Ok I have a 05 GTO A4, and Im thinking of buying the pedders front suspension components. Now can someone please tell me what exactly do I need to deal with both front suspension. Like part #'s, etc etc.

The issue I need to tackle is I have the infamous strut rub issue, and even though my alighnment is good because these tires are about 2 months old with no more than 1,500 miles on them so they where already aligned, other issue is hte outside edges have feathering and or cupping wear.

So if someone can tell me what do I need thanks. Thomas


----------



## jpalamar (Jul 22, 2008)

Pedders as well as some others sell full front end kits and strut rub kits.

Most likely it is bad radius rod bushings though.


----------



## Poncho Dan (Jun 30, 2009)

If you have the coin, get poly stuff, like from Lovells. If you're doing strut tower bearings/bushings & radius rods with OEM rubber (like pedders stuff), they'll just collapse again.


----------



## GM4life (Mar 18, 2007)

I told you what you needed to do in your previous thread. Read the sticky on top by DMS there is alot of usefull information in it. And after you replace the bushings you'll need another alingment.


----------



## pctek (Jul 18, 2010)

*Gonna be buying front suspension components I need help...*

Ok I have a yellow jacket 05 a4 gto and I want to concentrate on the front suspension first. The car has 47,000 miles on it and the front suspension seems worn out weak, sagging, and bottoms out seems like and its not even lowered. I am the second owner and I looked at the repair history of the 1st owner and suspension hasnt been done looks like.

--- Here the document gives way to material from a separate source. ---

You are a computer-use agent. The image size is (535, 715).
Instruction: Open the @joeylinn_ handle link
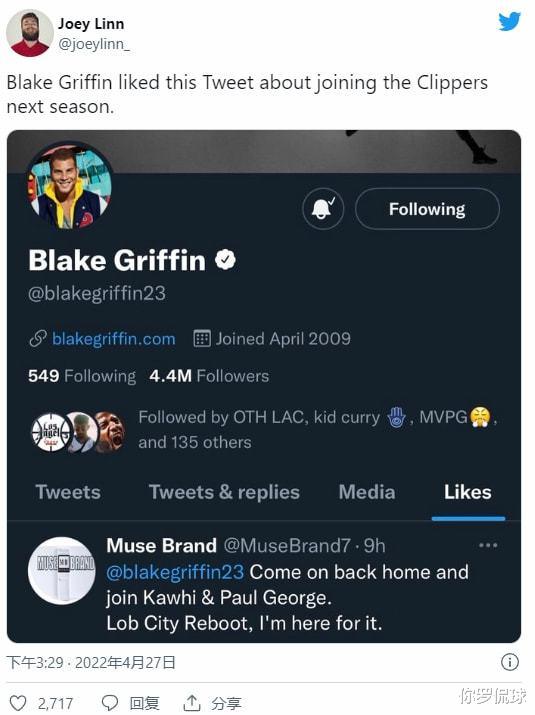[94, 44]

Now Pedders stuff seems good but Im just using the gto as a daily driver I wont be taking it to the track or anything, so seems like these monroe part # replacements are ok right? 

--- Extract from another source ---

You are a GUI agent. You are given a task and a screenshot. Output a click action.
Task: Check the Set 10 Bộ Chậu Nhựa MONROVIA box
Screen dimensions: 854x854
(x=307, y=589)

It looks like the link goes to back to the beggining, so jsut chose passanger cars, 2005 gto etc etc....

Monroe Electronic Shock Selector

Now these are only the struts right? So what other components do I need, something about boot and bump stop for the struts?, bushings, and what else? can someone please tell me bushings and other parts I should go ahead and replace, especially parts to deal with potential strut rub issue's. 

If Pedders other parts are the only company then thats fine but if anyone know of other companys let me know thanks. Ohh how about strut bushings does the monroe come with that?

Im going to be selling some items on ebay soon so I want to get the right parts for the front suspension, again I just want to replace the common parts to deal with strut rub and have good working suspension for daily driver. Thanks


----------



## pctek (Jul 18, 2010)

Thanks.. Now the monroe struts I can for 66.00 bucks each, the lovells are 296.00 for the pair/both, so still more than the monroes, what you guys think about this?

http://cgi.ebay.com/ebaymotors/Monr...r_Truck_Parts_Accessories&hash=item3caf734c18

Now the lovells come with this "Bolts are included. BUMPSTOP AND BOOT KIT ARE INCLUDED." The monroes dont come with nothing, now do I have to get new bumpstops and boots?

Another question is what all components I should be getting, I know the struts being one of them, what else is there, let me type what I think and let me know if im missing something thanks. This is the first time I'll be doing suspension work on a car. Thanks

Struts
Strut bushings and bearings?
bumpstop n boots?

What else do i need? If someone can tell me the quanitys for each parts?


----------